-- BEGIN DATA EXCERPTS --
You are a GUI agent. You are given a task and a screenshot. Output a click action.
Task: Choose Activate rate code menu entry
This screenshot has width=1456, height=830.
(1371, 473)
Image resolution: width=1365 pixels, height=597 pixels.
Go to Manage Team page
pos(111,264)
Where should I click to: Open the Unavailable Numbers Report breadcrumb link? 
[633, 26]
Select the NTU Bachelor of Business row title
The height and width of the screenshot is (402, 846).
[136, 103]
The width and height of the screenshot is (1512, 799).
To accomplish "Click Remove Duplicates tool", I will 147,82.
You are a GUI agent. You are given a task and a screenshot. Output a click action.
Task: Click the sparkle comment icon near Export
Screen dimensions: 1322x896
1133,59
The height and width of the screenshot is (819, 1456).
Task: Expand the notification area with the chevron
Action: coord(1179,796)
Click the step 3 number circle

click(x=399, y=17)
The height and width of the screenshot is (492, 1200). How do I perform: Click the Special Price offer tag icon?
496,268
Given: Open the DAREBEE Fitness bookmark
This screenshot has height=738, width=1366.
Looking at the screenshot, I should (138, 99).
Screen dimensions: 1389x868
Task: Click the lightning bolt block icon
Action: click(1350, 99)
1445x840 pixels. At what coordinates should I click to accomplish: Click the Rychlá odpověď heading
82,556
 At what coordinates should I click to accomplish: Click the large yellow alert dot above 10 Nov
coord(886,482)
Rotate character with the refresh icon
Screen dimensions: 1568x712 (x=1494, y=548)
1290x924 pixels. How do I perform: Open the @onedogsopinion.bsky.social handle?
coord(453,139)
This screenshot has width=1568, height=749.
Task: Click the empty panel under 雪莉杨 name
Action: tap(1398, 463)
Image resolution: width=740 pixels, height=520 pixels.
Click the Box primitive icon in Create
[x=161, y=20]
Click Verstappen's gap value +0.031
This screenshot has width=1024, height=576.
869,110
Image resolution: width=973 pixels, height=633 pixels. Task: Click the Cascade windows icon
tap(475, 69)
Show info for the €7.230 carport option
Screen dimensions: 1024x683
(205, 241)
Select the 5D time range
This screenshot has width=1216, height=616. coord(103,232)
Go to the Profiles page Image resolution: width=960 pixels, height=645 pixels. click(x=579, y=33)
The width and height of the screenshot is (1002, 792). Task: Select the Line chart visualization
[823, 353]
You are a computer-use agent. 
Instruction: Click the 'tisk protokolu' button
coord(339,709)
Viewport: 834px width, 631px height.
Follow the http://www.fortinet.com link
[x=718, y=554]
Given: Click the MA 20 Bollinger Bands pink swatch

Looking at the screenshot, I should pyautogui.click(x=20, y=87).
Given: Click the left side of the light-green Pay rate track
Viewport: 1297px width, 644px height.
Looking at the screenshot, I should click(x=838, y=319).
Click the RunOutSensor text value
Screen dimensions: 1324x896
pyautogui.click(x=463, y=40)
-- END DATA EXCERPTS --
SET EXERCISE: Turn all of the data above into a numbered list, one line per item, and leave out the blank lines.

EXPECTED ANSWER:
1. You are a GUI agent. You are given a task and a screenshot. Output a click action.
2. Task: Choose Activate rate code menu entry
3. This screenshot has width=1456, height=830.
4. (1371, 473)
5. Image resolution: width=1365 pixels, height=597 pixels.
6. Go to Manage Team page
7. pos(111,264)
8. Where should I click to: Open the Unavailable Numbers Report breadcrumb link? 
9. [633, 26]
10. Select the NTU Bachelor of Business row title
11. The height and width of the screenshot is (402, 846).
12. [136, 103]
13. The width and height of the screenshot is (1512, 799).
14. To accomplish "Click Remove Duplicates tool", I will 147,82.
15. You are a GUI agent. You are given a task and a screenshot. Output a click action.
16. Task: Click the sparkle comment icon near Export
17. Screen dimensions: 1322x896
18. 1133,59
19. The height and width of the screenshot is (819, 1456).
20. Task: Expand the notification area with the chevron
21. Action: coord(1179,796)
22. Click the step 3 number circle
23. click(x=399, y=17)
24. The height and width of the screenshot is (492, 1200). How do I perform: Click the Special Price offer tag icon?
25. 496,268
26. Given: Open the DAREBEE Fitness bookmark
27. This screenshot has height=738, width=1366.
28. Looking at the screenshot, I should (138, 99).
29. Screen dimensions: 1389x868
30. Task: Click the lightning bolt block icon
31. Action: click(1350, 99)
32. 1445x840 pixels. At what coordinates should I click to accomplish: Click the Rychlá odpověď heading
33. 82,556
34.  At what coordinates should I click to accomplish: Click the large yellow alert dot above 10 Nov
35. coord(886,482)
36. Rotate character with the refresh icon
37. Screen dimensions: 1568x712 (x=1494, y=548)
38. 1290x924 pixels. How do I perform: Open the @onedogsopinion.bsky.social handle?
39. coord(453,139)
40. This screenshot has width=1568, height=749.
41. Task: Click the empty panel under 雪莉杨 name
42. Action: tap(1398, 463)
43. Image resolution: width=740 pixels, height=520 pixels.
44. Click the Box primitive icon in Create
45. [x=161, y=20]
46. Click Verstappen's gap value +0.031
47. This screenshot has width=1024, height=576.
48. 869,110
49. Image resolution: width=973 pixels, height=633 pixels. Task: Click the Cascade windows icon
50. tap(475, 69)
51. Show info for the €7.230 carport option
52. Screen dimensions: 1024x683
53. (205, 241)
54. Select the 5D time range
55. This screenshot has width=1216, height=616. coord(103,232)
56. Go to the Profiles page Image resolution: width=960 pixels, height=645 pixels. click(x=579, y=33)
57. The width and height of the screenshot is (1002, 792). Task: Select the Line chart visualization
58. [823, 353]
59. You are a computer-use agent. 
60. Instruction: Click the 'tisk protokolu' button
61. coord(339,709)
62. Viewport: 834px width, 631px height.
63. Follow the http://www.fortinet.com link
64. [x=718, y=554]
65. Given: Click the MA 20 Bollinger Bands pink swatch
66. Looking at the screenshot, I should pyautogui.click(x=20, y=87).
67. Given: Click the left side of the light-green Pay rate track
68. Viewport: 1297px width, 644px height.
69. Looking at the screenshot, I should click(x=838, y=319).
70. Click the RunOutSensor text value
71. Screen dimensions: 1324x896
72. pyautogui.click(x=463, y=40)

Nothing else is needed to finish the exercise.